Erectile dysfunction affects more than 50% of males between the ages of 40 and 70.

Characterized as the inability to achieve or maintain and erection, ED occurs when something blocks the brain-nerve-blood vessel process that the body goes through in order to develop an erection. The brain controls the what we see, hear, feel, think, and smell, while the nerves pass those signals from the brain to your body, following the opening of blood vessels to allow blood flow to the male genitalia (also known as the penis.) More often than not, the most common reason that these processes are blocked is due to a chronic health condition; including everything from cardiovascular disease to diabetes, metabolic syndrome, MS (multiple sclerosis), thyroid disorders, hormonal disorders, spinal cord injuries, Parkinson’s disease, history of stroke, as well as any previous trauma to the genital area. It’s also possible to develop erectile dysfunction as a result of taking certain medications. For example, use of non-steroidal anti-inflammatory drugs (NSAIDs), anti-depressants, and medications used to treat high blood pressure.

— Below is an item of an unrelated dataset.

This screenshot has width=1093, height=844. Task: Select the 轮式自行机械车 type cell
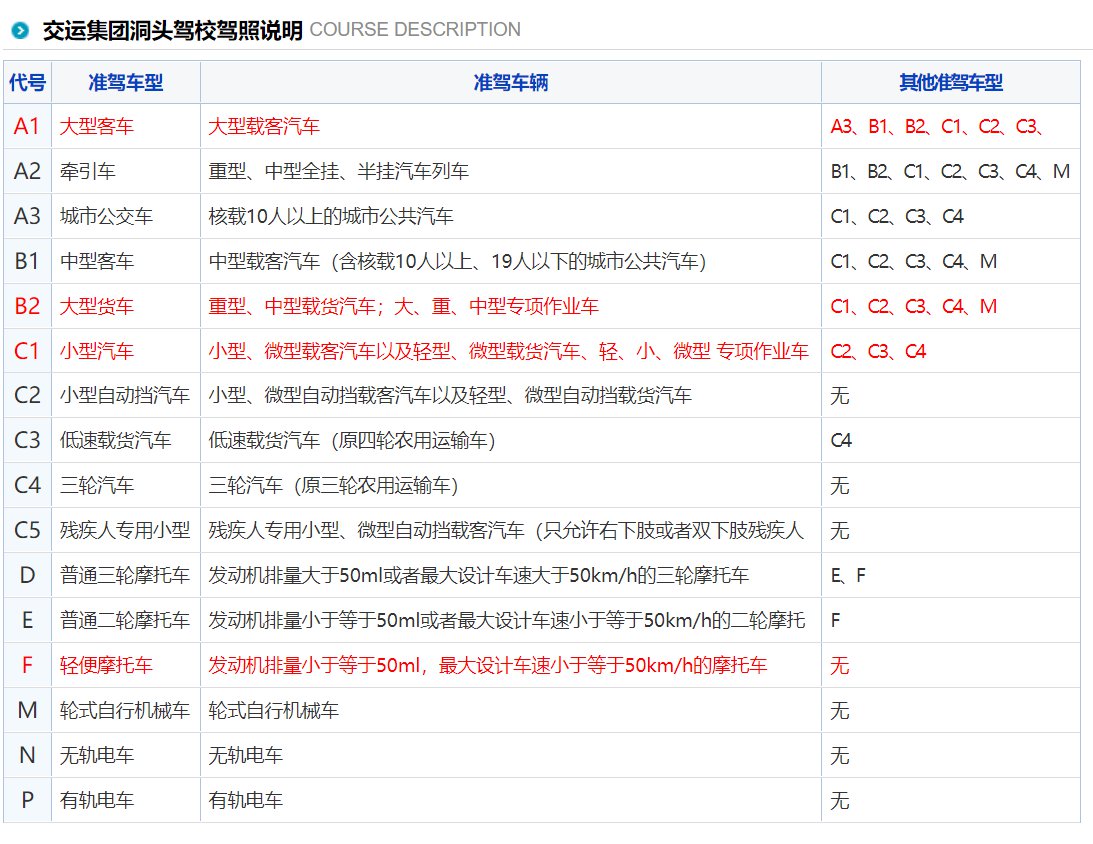click(125, 711)
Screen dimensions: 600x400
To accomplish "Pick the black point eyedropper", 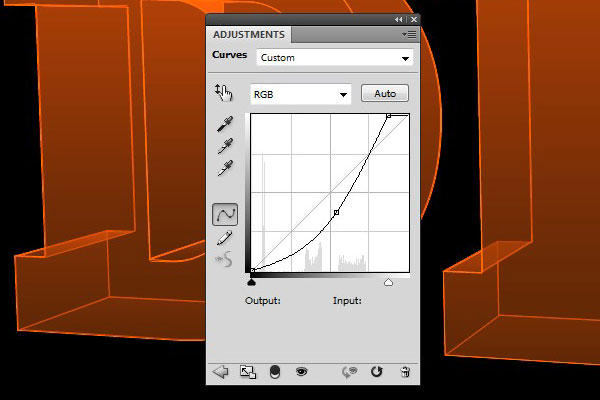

In addition, one can also develop ED if they have previously received or are receiving treatment for cancer — such as chemotherapy or radiation therapy. Furthermore, certain psychological conditions (such as depression, anxiety, stress, and relationship issues) and lifestyle habits (such as whether you’re a smoker, drink excessive amounts of alcohol, are overweight or obese) could also potentially increase a male’s risk of developing ED.